**OBJECTIF A**
D'après le texte source, quel film l'abbé Proulx prépare-t-il en filmant la fondation de la paroisse de Roquemaure ?

**TEXTE SOURCE**
_____

La même année, l’abbé Proulx filme la fondation de la paroisse de Roquemaure en vue de ce qui deviendra son édifiant En pays neufs. Les colons y sont édentés mais souriants, démunis mais déterminés, et surtout terriblement muets. En voix off, l’abbé Proulx monopolise la parole. Comme en chaire, il énonce le discours officiel de la colonisation. C’est bien commode, un colon silencieux.
Dans La Rivière solitaire, vous mettez en scène des citadins désorientés, mal préparés à leurs nouvelles vies de cultivateurs. Sous votre plume, les colons sont mélancoliques, traversés de doutes, parfois portés à la révolte. Vous faites entendre les craintes de ceux qui deviendront, bon gré mal gré, des pionniers. Vous pressentez que tous ne parviendront pas à se bâtir un royaume.
On pourra objecter que les colons de Rollet s’installèrent dans le cadre du plan Gordon, tristement célèbre pour sa désorganisation, tandis que la colonie de Roquemaure fut créée à l’époque du plan Vautrin, qui encadra de manière plus stricte l’installation des colons.
Là n’est pas le propos. D’un côté, il y a la propagande, et, de l’autre, la parole de ceux que l’on a fait taire. Je ne vois nulle épopée dans La Rivière solitaire. Vous conférez aux colons une intériorité, une grandeur d’âme qui s’exprime dans un quotidien à inventer comme depuis une table rase.

_____

**ENREGISTREMENTS SOURCES**
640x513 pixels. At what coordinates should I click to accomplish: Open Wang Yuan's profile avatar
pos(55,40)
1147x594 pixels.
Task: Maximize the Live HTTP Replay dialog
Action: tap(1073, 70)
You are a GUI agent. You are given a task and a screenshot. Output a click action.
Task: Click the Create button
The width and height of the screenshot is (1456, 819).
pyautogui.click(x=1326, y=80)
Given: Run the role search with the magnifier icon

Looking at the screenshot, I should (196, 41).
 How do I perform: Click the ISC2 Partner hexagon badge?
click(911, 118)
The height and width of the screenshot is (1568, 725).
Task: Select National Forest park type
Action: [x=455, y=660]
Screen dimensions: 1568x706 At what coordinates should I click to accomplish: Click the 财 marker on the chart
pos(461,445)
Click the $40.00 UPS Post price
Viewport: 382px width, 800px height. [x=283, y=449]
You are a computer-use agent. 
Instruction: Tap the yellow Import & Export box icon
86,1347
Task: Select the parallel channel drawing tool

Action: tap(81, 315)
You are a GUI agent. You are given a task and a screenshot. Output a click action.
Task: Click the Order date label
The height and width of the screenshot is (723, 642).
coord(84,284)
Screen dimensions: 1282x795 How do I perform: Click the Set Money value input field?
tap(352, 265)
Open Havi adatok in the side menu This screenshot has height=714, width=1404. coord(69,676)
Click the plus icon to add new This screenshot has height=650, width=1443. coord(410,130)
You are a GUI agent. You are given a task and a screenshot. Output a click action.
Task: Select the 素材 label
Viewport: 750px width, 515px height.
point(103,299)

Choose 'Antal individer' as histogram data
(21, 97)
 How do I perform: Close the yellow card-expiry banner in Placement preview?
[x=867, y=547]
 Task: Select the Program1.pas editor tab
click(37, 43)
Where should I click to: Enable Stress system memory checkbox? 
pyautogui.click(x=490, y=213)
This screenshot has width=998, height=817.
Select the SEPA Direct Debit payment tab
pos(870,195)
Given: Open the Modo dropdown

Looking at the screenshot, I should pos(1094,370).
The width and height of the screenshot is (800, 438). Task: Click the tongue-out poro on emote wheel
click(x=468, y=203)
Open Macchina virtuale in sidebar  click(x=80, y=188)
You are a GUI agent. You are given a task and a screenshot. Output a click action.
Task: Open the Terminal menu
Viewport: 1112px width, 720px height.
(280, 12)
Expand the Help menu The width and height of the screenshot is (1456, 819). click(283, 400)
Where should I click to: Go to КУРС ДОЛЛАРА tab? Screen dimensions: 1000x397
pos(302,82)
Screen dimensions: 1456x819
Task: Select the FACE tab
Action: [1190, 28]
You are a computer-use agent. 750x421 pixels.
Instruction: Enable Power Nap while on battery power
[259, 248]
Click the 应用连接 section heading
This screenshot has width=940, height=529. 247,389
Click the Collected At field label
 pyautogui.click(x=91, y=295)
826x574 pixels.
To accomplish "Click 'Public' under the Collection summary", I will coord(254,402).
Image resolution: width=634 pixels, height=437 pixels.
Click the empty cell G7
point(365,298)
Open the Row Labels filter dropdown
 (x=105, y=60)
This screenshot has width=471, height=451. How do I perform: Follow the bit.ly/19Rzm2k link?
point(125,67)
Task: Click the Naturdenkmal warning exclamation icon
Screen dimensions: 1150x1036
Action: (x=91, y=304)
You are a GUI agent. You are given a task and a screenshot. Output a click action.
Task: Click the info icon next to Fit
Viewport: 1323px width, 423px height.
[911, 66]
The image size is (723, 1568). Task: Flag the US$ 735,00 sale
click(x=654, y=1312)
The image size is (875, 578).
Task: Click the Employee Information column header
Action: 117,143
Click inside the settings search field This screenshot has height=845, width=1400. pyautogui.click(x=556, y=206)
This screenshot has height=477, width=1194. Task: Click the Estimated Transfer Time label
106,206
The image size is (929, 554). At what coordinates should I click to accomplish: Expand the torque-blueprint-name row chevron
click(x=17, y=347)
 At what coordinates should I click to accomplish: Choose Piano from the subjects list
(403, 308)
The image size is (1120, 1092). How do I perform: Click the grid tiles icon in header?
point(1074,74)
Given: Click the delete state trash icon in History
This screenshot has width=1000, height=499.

_____

**OBJECTIF B**
Recopiez mot pour mot les lignes des enregistrements qui vont de celle contenant « Given: Click the » jusqu'à la fin des enregistrements, ces deux bornes comprises.

**RÉSULTAT ATTENDU A**
En pays neufs.

**RÉSULTAT ATTENDU B**
Given: Click the delete state trash icon in History
This screenshot has width=1000, height=499.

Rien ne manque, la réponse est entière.